Wie können also Eltern, die die im Regierungsprogramm betonte „Partnerschaftlichkeit und Gleichberechtigung“ im Alltag leben, Kinderbetreuung mit einem zwölfstündigen Arbeitstag vereinbaren? Laut Pirklbauer geht das „kaum bis gar nicht“: Beide Elternteile müssten so flexibel sein, immer nur dann zwölf Stunden zu arbeiten, wenn der jeweils andere gerade zur Verfügung steht. Das sei aber kaum realistisch, „schließlich wollen die Betriebe ja die zusätzlichen Stunden, wenn es die Auftragslage verlangt“.
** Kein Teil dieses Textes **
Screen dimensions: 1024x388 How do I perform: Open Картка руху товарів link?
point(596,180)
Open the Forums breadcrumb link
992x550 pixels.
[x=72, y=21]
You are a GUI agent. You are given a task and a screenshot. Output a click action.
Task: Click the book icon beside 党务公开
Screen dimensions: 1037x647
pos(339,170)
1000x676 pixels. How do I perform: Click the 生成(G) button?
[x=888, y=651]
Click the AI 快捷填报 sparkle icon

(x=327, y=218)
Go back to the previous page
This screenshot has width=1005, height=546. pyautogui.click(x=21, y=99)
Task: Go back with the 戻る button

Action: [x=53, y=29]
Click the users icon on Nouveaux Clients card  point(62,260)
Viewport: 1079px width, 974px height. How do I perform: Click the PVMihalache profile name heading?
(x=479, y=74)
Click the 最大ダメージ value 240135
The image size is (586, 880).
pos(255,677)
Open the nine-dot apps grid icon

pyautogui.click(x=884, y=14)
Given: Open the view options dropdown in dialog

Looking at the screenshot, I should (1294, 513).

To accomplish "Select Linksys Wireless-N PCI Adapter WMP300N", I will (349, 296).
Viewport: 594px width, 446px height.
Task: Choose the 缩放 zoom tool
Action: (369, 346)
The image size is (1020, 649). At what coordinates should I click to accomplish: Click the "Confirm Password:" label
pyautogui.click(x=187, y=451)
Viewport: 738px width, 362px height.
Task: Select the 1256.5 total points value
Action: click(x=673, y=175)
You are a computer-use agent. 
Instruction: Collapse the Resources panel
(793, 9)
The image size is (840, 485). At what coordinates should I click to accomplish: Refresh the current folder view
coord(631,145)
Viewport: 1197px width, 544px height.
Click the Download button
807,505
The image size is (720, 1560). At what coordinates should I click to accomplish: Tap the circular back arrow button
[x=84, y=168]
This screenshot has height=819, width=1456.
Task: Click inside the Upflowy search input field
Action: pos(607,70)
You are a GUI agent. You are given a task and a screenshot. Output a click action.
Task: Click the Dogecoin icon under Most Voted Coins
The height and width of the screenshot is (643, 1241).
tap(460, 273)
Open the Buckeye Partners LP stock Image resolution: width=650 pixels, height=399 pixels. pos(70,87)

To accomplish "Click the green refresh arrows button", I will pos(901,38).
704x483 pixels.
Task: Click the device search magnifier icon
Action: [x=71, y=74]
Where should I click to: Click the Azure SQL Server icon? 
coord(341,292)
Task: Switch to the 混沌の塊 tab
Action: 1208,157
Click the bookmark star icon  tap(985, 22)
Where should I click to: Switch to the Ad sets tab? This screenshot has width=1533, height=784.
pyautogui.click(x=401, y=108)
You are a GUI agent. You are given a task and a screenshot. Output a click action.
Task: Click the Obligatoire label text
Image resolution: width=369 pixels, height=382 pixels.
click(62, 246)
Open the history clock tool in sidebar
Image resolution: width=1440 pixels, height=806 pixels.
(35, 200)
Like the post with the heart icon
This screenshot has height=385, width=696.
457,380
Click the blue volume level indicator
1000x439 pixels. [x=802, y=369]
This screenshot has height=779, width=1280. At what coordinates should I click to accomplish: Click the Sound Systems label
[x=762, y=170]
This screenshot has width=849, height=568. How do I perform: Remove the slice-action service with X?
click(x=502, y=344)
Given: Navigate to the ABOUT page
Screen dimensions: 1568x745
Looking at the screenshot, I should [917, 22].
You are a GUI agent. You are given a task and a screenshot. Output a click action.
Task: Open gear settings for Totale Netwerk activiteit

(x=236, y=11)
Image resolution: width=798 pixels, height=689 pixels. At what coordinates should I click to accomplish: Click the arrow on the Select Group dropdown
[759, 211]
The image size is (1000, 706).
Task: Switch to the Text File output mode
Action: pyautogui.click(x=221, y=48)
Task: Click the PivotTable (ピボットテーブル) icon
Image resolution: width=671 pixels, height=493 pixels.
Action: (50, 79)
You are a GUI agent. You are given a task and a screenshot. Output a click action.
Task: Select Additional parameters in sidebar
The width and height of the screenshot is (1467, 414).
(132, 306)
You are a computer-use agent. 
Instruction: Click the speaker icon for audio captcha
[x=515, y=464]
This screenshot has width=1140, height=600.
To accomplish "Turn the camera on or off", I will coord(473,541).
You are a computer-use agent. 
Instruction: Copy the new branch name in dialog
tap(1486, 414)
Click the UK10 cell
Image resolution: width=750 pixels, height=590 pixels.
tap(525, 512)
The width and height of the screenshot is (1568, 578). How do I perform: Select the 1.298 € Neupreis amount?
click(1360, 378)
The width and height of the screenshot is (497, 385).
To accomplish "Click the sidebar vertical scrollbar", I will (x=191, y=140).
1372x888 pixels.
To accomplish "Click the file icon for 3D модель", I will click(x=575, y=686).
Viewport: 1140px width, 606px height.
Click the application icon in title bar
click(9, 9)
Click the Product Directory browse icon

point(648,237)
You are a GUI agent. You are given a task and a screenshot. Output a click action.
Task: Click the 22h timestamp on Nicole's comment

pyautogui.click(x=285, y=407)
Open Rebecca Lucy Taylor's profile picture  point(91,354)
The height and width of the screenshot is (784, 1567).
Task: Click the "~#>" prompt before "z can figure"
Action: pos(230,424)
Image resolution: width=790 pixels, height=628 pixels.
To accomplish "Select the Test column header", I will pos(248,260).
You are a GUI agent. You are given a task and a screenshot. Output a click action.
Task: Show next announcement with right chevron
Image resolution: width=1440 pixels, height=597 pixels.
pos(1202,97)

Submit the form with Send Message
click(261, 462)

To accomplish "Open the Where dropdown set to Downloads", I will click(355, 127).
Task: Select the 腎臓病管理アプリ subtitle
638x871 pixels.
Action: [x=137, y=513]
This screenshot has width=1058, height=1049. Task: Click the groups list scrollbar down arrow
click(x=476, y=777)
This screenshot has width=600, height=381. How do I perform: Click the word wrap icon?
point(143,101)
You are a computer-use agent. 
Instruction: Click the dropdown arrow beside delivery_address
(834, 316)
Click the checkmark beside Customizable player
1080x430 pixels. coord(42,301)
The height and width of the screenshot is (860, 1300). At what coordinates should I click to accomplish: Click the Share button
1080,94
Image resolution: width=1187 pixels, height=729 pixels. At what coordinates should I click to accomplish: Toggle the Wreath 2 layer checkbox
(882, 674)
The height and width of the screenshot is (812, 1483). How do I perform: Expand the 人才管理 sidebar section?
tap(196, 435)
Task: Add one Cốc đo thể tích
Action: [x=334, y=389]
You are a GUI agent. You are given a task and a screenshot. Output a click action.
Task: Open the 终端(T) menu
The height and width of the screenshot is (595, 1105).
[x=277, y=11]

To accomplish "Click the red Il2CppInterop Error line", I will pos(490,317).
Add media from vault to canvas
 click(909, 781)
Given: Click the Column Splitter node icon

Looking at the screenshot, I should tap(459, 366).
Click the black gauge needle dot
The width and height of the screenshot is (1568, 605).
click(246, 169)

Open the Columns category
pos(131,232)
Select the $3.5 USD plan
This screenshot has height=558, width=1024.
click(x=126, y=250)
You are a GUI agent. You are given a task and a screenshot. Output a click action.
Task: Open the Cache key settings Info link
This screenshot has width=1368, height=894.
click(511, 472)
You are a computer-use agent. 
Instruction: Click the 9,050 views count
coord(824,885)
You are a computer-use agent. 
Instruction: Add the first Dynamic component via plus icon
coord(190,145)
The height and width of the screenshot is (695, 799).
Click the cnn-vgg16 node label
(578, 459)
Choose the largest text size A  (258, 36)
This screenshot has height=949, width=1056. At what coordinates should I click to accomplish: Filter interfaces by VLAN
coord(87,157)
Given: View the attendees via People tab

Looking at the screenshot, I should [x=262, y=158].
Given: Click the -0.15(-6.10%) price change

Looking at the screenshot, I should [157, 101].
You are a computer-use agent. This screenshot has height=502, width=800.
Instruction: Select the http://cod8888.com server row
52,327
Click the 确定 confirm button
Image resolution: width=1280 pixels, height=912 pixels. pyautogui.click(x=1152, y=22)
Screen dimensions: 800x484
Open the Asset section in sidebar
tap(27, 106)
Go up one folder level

Jeder dritte Kindergarten nach 15 Uhr geschlossen

Aktuell besuchen laut Arbeiterkammer 94 Prozent der Drei- bis Sechsjährigen eine Kinderbetreuungseinrichtung. In dieser Altersgruppe seien eher die Öffnungszeiten ein Problem, so Pirklbauer: Jeder dritte Kindergarten in Österreich hat nach 15 Uhr geschlossen, in Tirol, Vorarlberg und der Steiermark jeder zweite.

Von den unter Dreijährigen besuchen 28 Prozent eine Betreuungseinrichtung. Gerade in dieser Altersgruppe liegt Österreich laut einer Eurostat-Erhebung von 2015 weit unter dem EU-Schnitt. Der Grund: Österreich gebe viel zu wenig Geld für Kinderbetreuung und Elementarbildung aus, so Pirklbauer.

„Länder-Fleckerlteppich“ bleibt vorerst

Und gerade bei den unter Dreijährigen sind auch die Unterschiede zwischen den Bundesländern besonders groß: Während in Wien 46 Prozent und im Burgenland 31 Prozent dieser Altersgruppe eine Betreuungseinrichtung besuchen, sind es in Oberösterreich und der Steiermark weniger als 20 Prozent.

Mit der neuen ÖVP-FPÖ-Regierung ist der Kindergartenbereich zwar vom Familien- ins Bildungsministerium gewandert, kompetenzrechtlich bleiben Kindergärten aber Ländersache – und der „Länder-Fleckerlteppich“ in puncto Kosten, Öffnungszeiten und Einstiegsalter vorerst bestehen. Blickt man nach Oberösterreich, wo die ÖVP-FPÖ-Landesregierung die Nachmittagsgebühr im Februar wiedereinführt, dürfte das zumindest bei berufstätigen Eltern in Wien für Erleichterung sorgen.